TAREAS A REALIZAR ▸
- A) Indique si cada enunciado concuerda con el texto sobre la jubilación de los bailarines. Responda sí o no y cite textualmente las palabras que lo deciden.
(i) Quien escribe empezó a escribir de danza hace veinte años.
(ii) La posibilidad de retirarse a los 40 años está al alcance de todos los bailarines.
(iii) En algunos casos, un bailarín puede optar por jubilarse tras cumplir 20 años de aportes.
- B) Conteste brevemente estas preguntas a partir del texto sobre la jubilación de los bailarines:
(i) ¿Con qué animal se compara la elegancia de los bailarines?
(ii) Según un consenso bastante extendido, ¿a partir de qué edad la carrera de un bailarín va llegando al final?
(iii) De acuerdo con la ecuación planteada, ¿qué ocurre si los grandes no salen?
- C) Prolongue el texto sobre la jubilación de los bailarines a continuación de su última oración.

PASAJE PARA REVISIÓN ▸
──────────

Etéreos como libélulas, elegantes como cisnes, enérgicos como un tropel, equilibristas como flamencos, corcoveantes y roladores, pero sobre todo humanos, los bailarines –clásicos, folklóricos, contemporáneos– despliegan en escena su talento transmitiendo la ilusión de que es tan fácil. Detrás de la belleza o la ferocidad de sus movimientos está el recorrido de una carrera que comienza mucho antes del primer trabajo y que, como toda vida profesional, tiene etapas y también termina.
Cuando hace veinte años comencé a escribir de danza y a conocer las particularidades del medio, enseguida advertí que una de las problemáticas más complejas en los elencos oficiales es la jubilación. Aunque hay un consenso bastante extendido que a partir de los 40 años la carrera de un bailarín va llegando al final –¡y qué maravillosas son las excepciones!–, la posibilidad del retiro a esa edad no está disponible para todos; en algunos casos, un bailarín puede optar por jubilarse si ya cumplió 20 años de aportes, no siempre en las mejores condiciones. Es ilustrativa y sencilla la ecuación: si los grandes no salen, los jóvenes no ingresan y el estado, entonces, gasta el doble de dinero para que parezca que el engranaje funciona.

──────────

(Entradas de datos almacenadas)
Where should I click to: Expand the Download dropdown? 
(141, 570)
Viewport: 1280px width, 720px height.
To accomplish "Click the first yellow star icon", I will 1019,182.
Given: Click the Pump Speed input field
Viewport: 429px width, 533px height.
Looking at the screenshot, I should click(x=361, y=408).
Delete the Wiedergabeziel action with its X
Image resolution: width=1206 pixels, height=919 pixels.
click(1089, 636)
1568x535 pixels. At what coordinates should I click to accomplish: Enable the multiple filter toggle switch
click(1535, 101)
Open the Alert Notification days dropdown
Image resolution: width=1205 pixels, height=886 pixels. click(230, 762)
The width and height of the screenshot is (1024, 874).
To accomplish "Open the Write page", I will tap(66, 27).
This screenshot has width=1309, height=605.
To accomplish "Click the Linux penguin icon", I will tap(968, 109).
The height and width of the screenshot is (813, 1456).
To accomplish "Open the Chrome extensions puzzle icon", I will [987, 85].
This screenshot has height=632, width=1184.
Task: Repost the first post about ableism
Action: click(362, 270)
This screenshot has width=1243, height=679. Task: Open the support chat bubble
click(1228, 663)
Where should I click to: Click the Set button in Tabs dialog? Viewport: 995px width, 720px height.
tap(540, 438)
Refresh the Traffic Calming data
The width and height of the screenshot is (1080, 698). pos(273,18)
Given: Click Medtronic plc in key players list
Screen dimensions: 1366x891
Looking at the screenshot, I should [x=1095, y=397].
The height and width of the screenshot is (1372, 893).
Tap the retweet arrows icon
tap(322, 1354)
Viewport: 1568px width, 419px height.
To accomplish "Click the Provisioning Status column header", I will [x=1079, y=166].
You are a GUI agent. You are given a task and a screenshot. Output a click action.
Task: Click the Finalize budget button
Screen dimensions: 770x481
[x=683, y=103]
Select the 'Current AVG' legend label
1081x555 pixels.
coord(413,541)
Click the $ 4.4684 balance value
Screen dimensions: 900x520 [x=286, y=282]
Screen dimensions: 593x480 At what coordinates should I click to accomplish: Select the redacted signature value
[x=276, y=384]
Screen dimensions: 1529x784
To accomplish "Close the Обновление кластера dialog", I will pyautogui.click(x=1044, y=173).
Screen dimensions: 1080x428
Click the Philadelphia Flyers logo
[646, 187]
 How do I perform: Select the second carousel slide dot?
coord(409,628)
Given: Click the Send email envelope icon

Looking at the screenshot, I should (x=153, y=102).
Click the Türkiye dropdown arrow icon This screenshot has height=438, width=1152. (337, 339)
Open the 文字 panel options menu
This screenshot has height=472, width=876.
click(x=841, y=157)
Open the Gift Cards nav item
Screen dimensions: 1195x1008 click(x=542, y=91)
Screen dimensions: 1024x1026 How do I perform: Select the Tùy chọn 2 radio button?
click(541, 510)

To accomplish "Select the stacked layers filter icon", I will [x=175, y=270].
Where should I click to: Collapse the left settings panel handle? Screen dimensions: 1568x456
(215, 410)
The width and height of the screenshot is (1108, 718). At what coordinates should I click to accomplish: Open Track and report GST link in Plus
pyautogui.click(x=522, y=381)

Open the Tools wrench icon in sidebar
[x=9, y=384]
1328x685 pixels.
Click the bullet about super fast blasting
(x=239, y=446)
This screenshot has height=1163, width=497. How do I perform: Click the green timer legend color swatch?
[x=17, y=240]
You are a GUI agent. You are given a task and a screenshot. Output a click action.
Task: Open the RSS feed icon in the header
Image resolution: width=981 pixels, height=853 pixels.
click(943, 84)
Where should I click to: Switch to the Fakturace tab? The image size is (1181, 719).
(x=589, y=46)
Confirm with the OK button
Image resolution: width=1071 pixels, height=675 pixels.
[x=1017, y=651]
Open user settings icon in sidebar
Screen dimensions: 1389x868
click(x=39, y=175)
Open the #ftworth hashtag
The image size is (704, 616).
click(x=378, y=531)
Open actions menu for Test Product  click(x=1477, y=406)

──────────

RESPUESTAS POR TAREA ▸
- A)
(i) Sí: «Cuando hace veinte años comencé a escribir de danza».
(ii) No: «la posibilidad del retiro a esa edad no está disponible para todos».
(iii) Sí: «un bailarín puede optar por jubilarse si ya cumplió 20 años de aportes».

- B)
(i) Con los cisnes.
(ii) A partir de los 40 años.
(iii) Los jóvenes no ingresan, y el estado gasta el doble de dinero para que parezca que el engranaje funciona.

- C)
De manera casi unánime nos admiramos cuando un niño ingresa a la escuela del Colón; nos lamentamos si un tiempo más tarde decide irse del país; nos enorgullecemos cuando se convierte en un embajador a los ojos del mundo; pero aunque suene lógico que un bailarín no será el mismo a los 60 o 65 años, cuesta lograr interés respecto de la necesidad de resolver un cierre para esa carrera tan extraordinaria. No es la primera vez que una propuesta puja por entrar en el Congreso; hubo varios proyectos de ley que intentaron capturar la atención de los legisladores antes que este con el que los bailarines nacionales están golpeando la puerta. Merecerá una nota ni bien el tema entre en discusión. Mientras tanto, vale atender la experiencia de la primera bailarina Karina Olmedo, que dejó el escenario en 2018, con 48 cumplidos: "Un bailarín necesita tener derecho a no sentir que molesta porque es grande".
Terminar con la "percepción neoromántica" que se tiene de la danza y reconocer que "es trabajo" está entre los principales objetivos de un Movimiento Federal que podría darle unidad a una escena que hoy mismo se reune en las redes.
Amanece un Día de la Danza para reflexionar.